Si decimos que la fiesta era un antruejo nos referimos a los tres días de un carnaval donde reinaba la ebriedad, como en las épocas dionisíacas en que se formaban comparsas que se identificaban por las distintas clases de fruta y vegetales que llevaban en el cuerpo, en una jarana motivada por el cambio de las estaciones. La organización de los caminantes era de la índole natural de los seres humanos, no instigada por una ley del baile. Era tal vez un séquito popular que perseguía a sus cabecillas o a los pulsadores de los instrumentos musicales.
Nadie conservaba el orden y la seriedad. Se creaban pasos de baile que enajenaban el sensorio, borraban las inhibiciones, y el hombre volvía a su insensatez primitiva y ya ni se disimulaban los impulsos. Llegaba la efervescencia de las personalidades, la sicología revuelta del que no quiere ser aburrido.

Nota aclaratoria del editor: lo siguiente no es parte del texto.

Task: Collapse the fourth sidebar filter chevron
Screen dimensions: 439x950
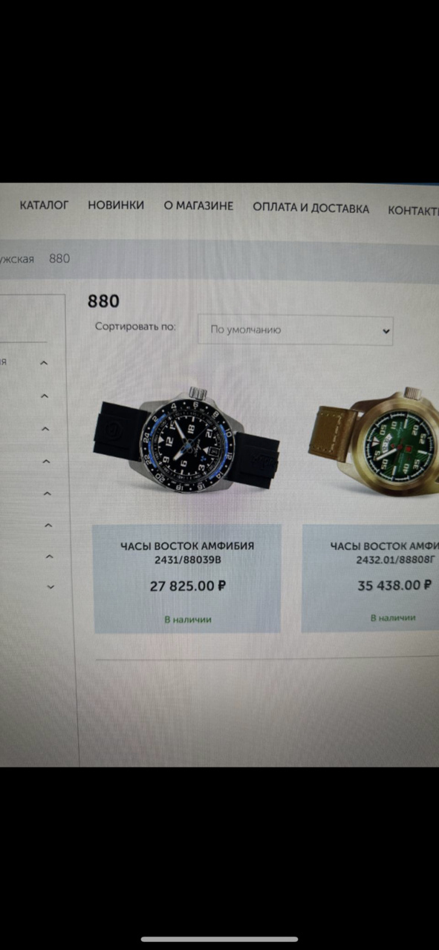Action: 46,462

Efecto de la herencia nativa

Esto es lo que externamente pinta el Carnaval orureño cuando rememora simbólicamente el salto amenazante y agresor de los Tobas, sedientos no de alcohol sí de sangre. O en el paso de los Caporales, dominantes en sus esbeltas figuras, que gozan de licencias pero con su látigo provocan rencores. Su paso con botas duras es firme, marcial, envidiable, pero proponiendo violencias.

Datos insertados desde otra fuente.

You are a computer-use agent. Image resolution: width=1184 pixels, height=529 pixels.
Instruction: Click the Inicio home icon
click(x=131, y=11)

Quedan como indicios a investigarse lo que puede ser reminiscencia enológica el disfraz de los "negritos", que entonan sus canciones de ritmo tropical y con letras que quieren seducir a la mujer negra. Muchos de ellos, en contraste de color, llevan yuxtapuestas a sus mejillas brunas los racimos verdes de la fruta productora del vino. En el origen de la "Morenada" se ha insinuado que su paso cansino es el del que pisa la uva, lengua afuera, con la mirada embriagada y con el sonido de un trapiche o molino lejano que es resucitado por el ruido de las matracas actuales.

Como estas últimas, las estampas de los conjuntos folklóricos constituyen una representación de la vida del nativo de distintas regiones bolivianas, y, con el paso del tiempo, aumentará la recuperación de las danzas campesinas, lo que permitirá un alejamiento completo del Carnaval de las prácticas euroasiáticas que permiten su instalación en las hojas del calendario anual.
 Por el número incalculable de gente que escoge participar de la Entrada se calcula que hay preferencia por el disfraz que nos acerca a los personajes cotidianos de nuestra herencia nativa. La peregrinación a la Virgen del Socavón irá creciendo como rúbrica de la trascendencia telúrica signada por el catolicismo.